The PhillyCarShare fleet includes over two dozen makes and models. Nearly half the fleet is made up of hybrid vehicles, including the Toyota Prius, Honda Civic Hybrid, and Camry Hybrid. Other cars include the Toyota Tacoma, Honda Element, Mazda3, Audi A4, Volvo S40, Ford Focus, Toyota Matrix, Dodge Caravan, Honda Fit, Scion xA, Scion xB, Scion xD, Subaru Impreza, Toyota Yaris, Acura TL, Mini Hatch, Toyota Corolla and Toyota Sienna.

In July 2008, PhillyCarShare told its members that Toyota has cancelled most of their 2008 hybrid order due to high demand for hybrids from the retail segment, causing a temporary reduction in the number of hybrids in their fleet.

== Marketing ==
PhillyCarShare introduced their Key to the City program in 2007 bringing discounts to Philadelphia area retailers. All members have a keytag which they can show at participating retailers to enjoy exclusive discounts. Discounts include local eateries, shops and cultural institutions.

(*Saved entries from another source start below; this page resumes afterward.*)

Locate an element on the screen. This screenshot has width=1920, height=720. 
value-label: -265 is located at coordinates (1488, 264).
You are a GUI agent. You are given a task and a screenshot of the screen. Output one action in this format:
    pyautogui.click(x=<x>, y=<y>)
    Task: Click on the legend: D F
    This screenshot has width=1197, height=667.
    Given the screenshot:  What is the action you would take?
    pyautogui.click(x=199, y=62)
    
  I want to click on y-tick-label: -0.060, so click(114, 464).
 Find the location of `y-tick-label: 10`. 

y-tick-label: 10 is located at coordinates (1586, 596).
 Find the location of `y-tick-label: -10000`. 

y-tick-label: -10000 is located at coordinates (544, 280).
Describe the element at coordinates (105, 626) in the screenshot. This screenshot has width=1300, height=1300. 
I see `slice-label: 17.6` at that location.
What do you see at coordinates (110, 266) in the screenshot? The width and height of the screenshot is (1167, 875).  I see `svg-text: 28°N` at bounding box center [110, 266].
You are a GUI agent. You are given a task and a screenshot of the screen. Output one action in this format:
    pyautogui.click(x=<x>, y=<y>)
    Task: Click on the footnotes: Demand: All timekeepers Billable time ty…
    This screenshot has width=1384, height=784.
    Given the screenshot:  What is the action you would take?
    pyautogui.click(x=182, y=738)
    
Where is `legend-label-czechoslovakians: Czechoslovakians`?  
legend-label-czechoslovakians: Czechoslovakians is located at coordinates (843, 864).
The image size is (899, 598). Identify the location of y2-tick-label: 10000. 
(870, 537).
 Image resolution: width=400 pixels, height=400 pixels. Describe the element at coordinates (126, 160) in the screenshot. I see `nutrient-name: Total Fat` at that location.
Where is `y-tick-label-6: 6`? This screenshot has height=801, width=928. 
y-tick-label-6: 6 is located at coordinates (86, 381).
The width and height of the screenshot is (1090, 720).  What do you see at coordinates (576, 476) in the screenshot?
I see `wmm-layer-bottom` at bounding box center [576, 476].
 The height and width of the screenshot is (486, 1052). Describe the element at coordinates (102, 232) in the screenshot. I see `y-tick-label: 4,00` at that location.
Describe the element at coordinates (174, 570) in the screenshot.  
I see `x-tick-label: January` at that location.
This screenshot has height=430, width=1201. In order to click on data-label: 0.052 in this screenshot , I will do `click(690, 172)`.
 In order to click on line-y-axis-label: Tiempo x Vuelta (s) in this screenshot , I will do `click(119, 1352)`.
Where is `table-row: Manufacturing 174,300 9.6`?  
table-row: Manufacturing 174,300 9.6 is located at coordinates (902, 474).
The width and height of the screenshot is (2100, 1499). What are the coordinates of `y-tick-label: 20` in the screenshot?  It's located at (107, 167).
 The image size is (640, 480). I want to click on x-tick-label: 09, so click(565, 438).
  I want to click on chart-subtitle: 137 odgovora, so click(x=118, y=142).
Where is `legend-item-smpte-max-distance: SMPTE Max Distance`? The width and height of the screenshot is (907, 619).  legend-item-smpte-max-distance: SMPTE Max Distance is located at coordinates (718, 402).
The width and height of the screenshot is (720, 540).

In 2006, PhillyCarShare began issuing a "music to drive by" CD entitled "Philly Sound Clash." Copies of the CD are placed in all of the vehicles, and members are encouraged to take home as many copies as they desire. The CD features local Philadelphia artists in a battle of the bands type contest, 2007's winner was Philadelphia Slick.